We constructed neighbor-joining trees based on the correlation between expression values (FPKM>1.0) between samples, with 1 minus Spearman's rho defining the distance. Colors denote library construction methods (poly-A: blue, DSN: red). We divided transcribed loci into (a) protein coding genes with RNA-Seq support, either annotated by EnsEMBL in dog or EnsEMBL in the human orthologous regions. Replicates cluster together, so do the library constructions methods poly-A and DSN, as well as related tissues, such as heart and muscle; (b) antisense transcripts, that overlap at least one exon of a protein coding gene, as defined in (a).

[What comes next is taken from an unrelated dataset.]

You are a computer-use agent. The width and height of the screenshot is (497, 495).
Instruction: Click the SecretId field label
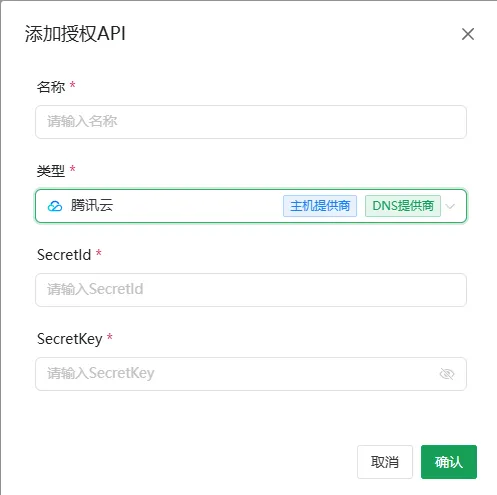(x=64, y=255)
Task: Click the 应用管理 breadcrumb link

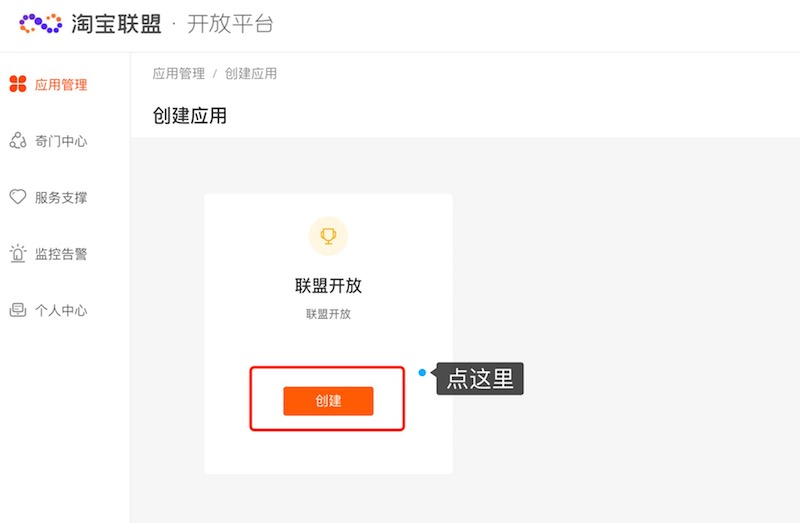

With the exception of testis, poly-A and DSN separate the samples, with both the poly-A and DSN sub-trees maintaining closer relationships between the related tissues heart and muscle; (c) spliced intergenic loci, excluding sequences that have coding potential. Similar to protein coding genes, the poly-A and DSN group by tissue first, with the exception of kidney DSN; and (d) intergenic and uncharacterized single-exon transcript loci. In this set, DSN and poly-A are, similar to antisense loci, the most dominant factor when grouping samples.
Figure 3Modulation of podocyte motility through shRNAs to non-coding RNAs at the BAIAP2 locus.
A) The number of cells (average +/− SEM) that migrated into the scratch after 48 hours for each of the four conditions: scrambled shRNAs (negative control), shRNAs directed at coding sequence (positive control), antisense shRNAs, and lincRNA shRNAs. As previously shown, shRNA to Baiap2 (coding shRNA) inhibited podocyte migration (p<0.01). shRNAs to the lincRNA further reduced podocyte migration (p<0.001 compared to scrambled shRNA, p<0.01 compared to coding shRNA), while shRNAs to the antisense transcript resulted in increased podocyte motility (p<0.01). (B–D) Phalloidin (actin) stained podocytes treated with B) scrambled shRNAs (normal podocyte appearance), C) antisense shRNAs and D) lincRNA shRNAs. Treatment with shRNAs to the antisense (C) resulted in increased filapodia formation (white arrows), consistent with increased BAIAP2 activity. Treatment with lincRNA shRNAs (D) resulted in an abnormal appearance of the podocytes and the actin cytoskeleton.